“Aravot” says Armenian government officials accuse their opponents of exploiting the 1999 parliament attack for political purposes but they themselves admit that the case has not been solved. The paper cites comments made by Prime Minister Andranik Markarian and other senior officials at the Yerablur military cemetery on Wednesday.
“Haykakan Zhamanak” says Wednesday’s commemorations of the fifth anniversary of the shootings were no different from previous ceremonies. As always, General Manvel Grigorian, the deputy defense minister and a former comrade-in-arms of assassinated Prime Minister Vazgen Sarkisian, hid behind Military Prosecutor Gagik Jahangirian’s back at the sight of journalists. “I’ve told you a thousand times to keep your TV sets away from me,” he is quoted as telling television cameramen. The paper notes that none of the senior officials at Yerablur said the crime has been solved.
“If there is anything that has changed in the last five years, it is the hardening of popular memory,” “Haykakan Zhamanak” continues. “Robert Kocharian used to say that he has a lot to say and will do that when the right moment comes. The trial [of the parliament gunmen] drew to a close but that moment never came.”
“It turns out that everybody had something to say [on the October 27 case] as if we were talking about their private life,” the lawyer for the late Karen Demirchian’s family, Ashot Sargsian, tells “168 Zham.” “Many were not interrogated at all.” Sargsian dismisses as untrue prosecutors’ claims that they continue to look for possible masterminds. “We are not waiting until the current authorities quit to say that we suspect them of involvement in the [October] 27 crime.

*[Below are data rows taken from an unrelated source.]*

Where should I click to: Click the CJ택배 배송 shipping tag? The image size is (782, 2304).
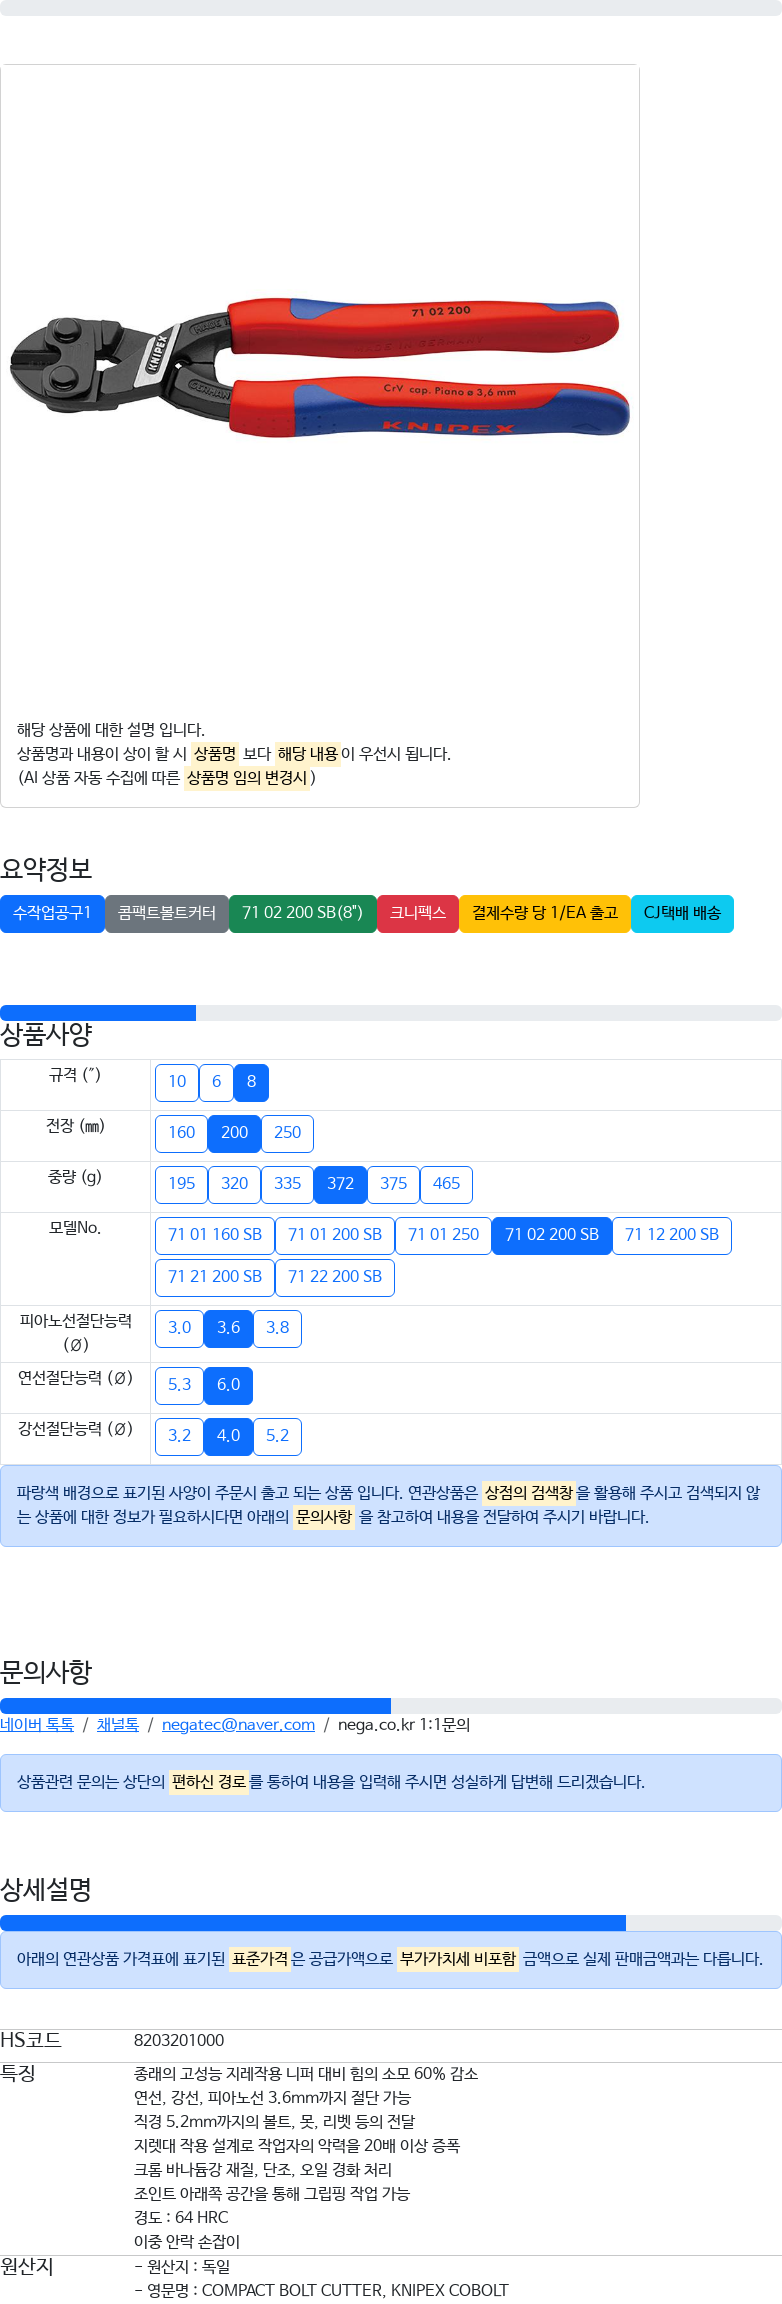682,913
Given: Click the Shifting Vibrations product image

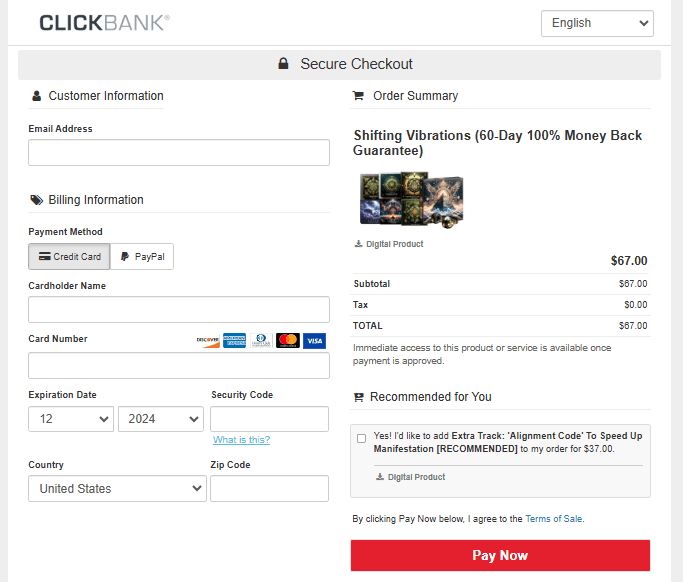Looking at the screenshot, I should pyautogui.click(x=411, y=198).
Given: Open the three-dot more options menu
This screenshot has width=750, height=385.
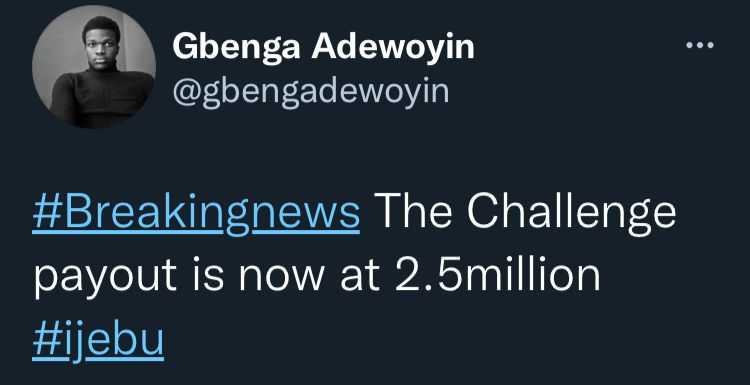Looking at the screenshot, I should tap(700, 45).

We are loudly saying that now,” he adds.
“Hayots Ashkhar” says the opposition Artarutyun alliance is now following an even tougher line on the government than during the 2003 presidential race when it was attracting a much larger following. The paper again claims that the opposition is manipulated by foreign powers seeking more Armenian concessions on Nagorno-Karabakh. One of the ways of achieving that is to form a “defeatist opposition” in Armenia.
In an interview with “Haykakan Zhamanak,” the British ambassador to Armenia, Thorda Abbott-Watt says she sees no weakening of Armenia’s bargaining position in Karabakh peace talks which is claimed by opposition leaders. She says both Armenia and Azerbaijan should make “difficult decisions” to resolve their conflict. “Nobody can get everything it wants,” she says.
“Haykakan Zhamanak” makes the point in a separate comment that that Turkey’s membership in the European Union would be good for Armenia. “If we share the view that Turkey is indeed a hostile state and a potential threat to Armenia, we must be even more interested in that country’s membership in the EU,” writes the paper. An EU member Turkey would be even less likely invade Armenia. “And perhaps it is the Turkey’s accession talks with the EU that is our main safeguard against the resumption of the war with Azerbaijan.”